CONTRARY to popular belief, corruption isn’t the scourge solely of developing countries like the Philippines.
In fact, two-thirds of bribes paid by businesses to foreign public officials took place in countries with medium to very high human development index, including the most developed economies, according to a report by the Organization for Economic Cooperation and Development (OECD) on foreign bribery.
“Bribes are being paid across sectors to officials from countries at all stages of economic development,” the OECD Foreign Bribery Report, the first of its kind, said.
The report analyzed 427 foreign bribery cases law enforcers in 17 countries have successfully concluded since the OECD Convention on Combating Bribery of Foreign Public Officials in International Business Transactions came into force on February 15, 1999.
Forty-one states have signed the convention, which makes bribery in international business a serious crime.
The convention defines foreign bribery as “to offer, promise or give undue pecuniary or other advantage, whether directly or through intermediaries, to a foreign public official, for that official or for a third party, in order that the official act or refrain from acting in relation to the performance of official duties, in order to obtain or retain business or other improper advantage in the conduct of international business.”
The OECD report, which probed the who, what, why, where and how of foreign bribery, identified the Philippines as among 11 countries in Asia where public officials received bribes in international business transactions and became the subject of investigations under the OECD’s anti-bribery convention.
Other Asian countries listed in the report were Bangladesh, China and Chinese Taipei, India, Indonesia, South Korea, Malaysia, Mongolia, Myanmar, Thailand and Vietnam.
Allegations of foreign bribery had rocked the Philippines in recent years. In 2007, the National Broadband Network deal was canceled over charges of corruption in the awarding of a $329-million contract to China’s ZTE.
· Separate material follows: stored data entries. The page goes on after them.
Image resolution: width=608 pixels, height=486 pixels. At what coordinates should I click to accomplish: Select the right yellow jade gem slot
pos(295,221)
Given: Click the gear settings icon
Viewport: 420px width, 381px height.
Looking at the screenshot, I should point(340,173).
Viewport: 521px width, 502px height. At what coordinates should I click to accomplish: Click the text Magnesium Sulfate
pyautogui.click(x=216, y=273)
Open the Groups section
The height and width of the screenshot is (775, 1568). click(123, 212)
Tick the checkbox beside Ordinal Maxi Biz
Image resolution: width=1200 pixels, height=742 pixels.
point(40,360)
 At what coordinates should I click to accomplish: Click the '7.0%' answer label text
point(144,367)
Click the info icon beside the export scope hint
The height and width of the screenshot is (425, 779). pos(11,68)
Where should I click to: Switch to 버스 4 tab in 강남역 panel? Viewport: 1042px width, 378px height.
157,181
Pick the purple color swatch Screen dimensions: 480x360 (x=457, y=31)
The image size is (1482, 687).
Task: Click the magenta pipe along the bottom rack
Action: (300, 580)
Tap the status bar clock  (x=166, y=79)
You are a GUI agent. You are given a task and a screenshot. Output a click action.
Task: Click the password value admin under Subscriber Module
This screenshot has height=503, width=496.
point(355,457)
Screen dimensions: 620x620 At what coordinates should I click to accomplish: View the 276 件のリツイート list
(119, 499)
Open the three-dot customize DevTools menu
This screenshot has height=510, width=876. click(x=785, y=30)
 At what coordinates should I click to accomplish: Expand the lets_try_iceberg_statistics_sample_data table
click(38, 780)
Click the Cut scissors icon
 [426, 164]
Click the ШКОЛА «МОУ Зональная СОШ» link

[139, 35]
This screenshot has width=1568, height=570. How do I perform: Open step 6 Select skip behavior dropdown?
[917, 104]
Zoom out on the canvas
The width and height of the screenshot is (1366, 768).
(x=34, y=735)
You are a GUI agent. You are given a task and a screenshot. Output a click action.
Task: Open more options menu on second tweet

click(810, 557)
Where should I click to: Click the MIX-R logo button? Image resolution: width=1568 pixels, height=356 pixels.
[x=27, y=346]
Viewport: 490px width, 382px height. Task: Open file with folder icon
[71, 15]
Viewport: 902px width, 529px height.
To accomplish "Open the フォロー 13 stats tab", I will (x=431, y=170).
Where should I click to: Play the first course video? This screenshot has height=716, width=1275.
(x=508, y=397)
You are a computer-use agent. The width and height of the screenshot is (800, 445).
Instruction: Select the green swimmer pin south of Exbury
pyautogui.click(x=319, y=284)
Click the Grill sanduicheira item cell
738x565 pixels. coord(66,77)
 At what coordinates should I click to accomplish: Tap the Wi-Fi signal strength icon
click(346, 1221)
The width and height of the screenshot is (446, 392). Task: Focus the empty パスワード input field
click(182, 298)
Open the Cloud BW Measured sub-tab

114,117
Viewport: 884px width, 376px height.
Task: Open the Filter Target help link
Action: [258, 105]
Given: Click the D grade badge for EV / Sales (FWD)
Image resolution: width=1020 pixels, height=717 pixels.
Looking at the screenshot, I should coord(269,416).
The Czech ambassador to the Philippines has accused Metro Rail Transit 3 officials of trying to secure a bribe from a Czech company for expansion of the rapid transit system traversing EDSA.
The 45-page OECD report found that bribes were paid to corner public procurement contracts in 57 percent of the cases and clear customs procedures in 12 percent.
Three of five companies whose representatives bribed foreign public officials were large firms with more than 250 employees, it said.
In more than half the cases, corporate management, including the CEO, paid or authorized the bribe, according to the report. This finding, it said, shatters the “rogue employee myth” and raises the need for a “clear ‘tone from the top’” in enforcing corporate anti-bribery policies.
Two in three of the foreign bribery cases took place in four sectors–extractive, 19 percent; construction, 15 percent; transportation and storage, also 15 percent; and information and communication, 10 percent.
The report said bribes were coursed through intermediaries in three out of four cases. Of these, 41 percent went through agents such as local sales and marketing agents, distributors and brokers and 35 percent through “corporate vehicles” that include subsidiary companies, local consulting firms, companies in offshore financial centers or tax havens or companies formed for the public official who got the bribes.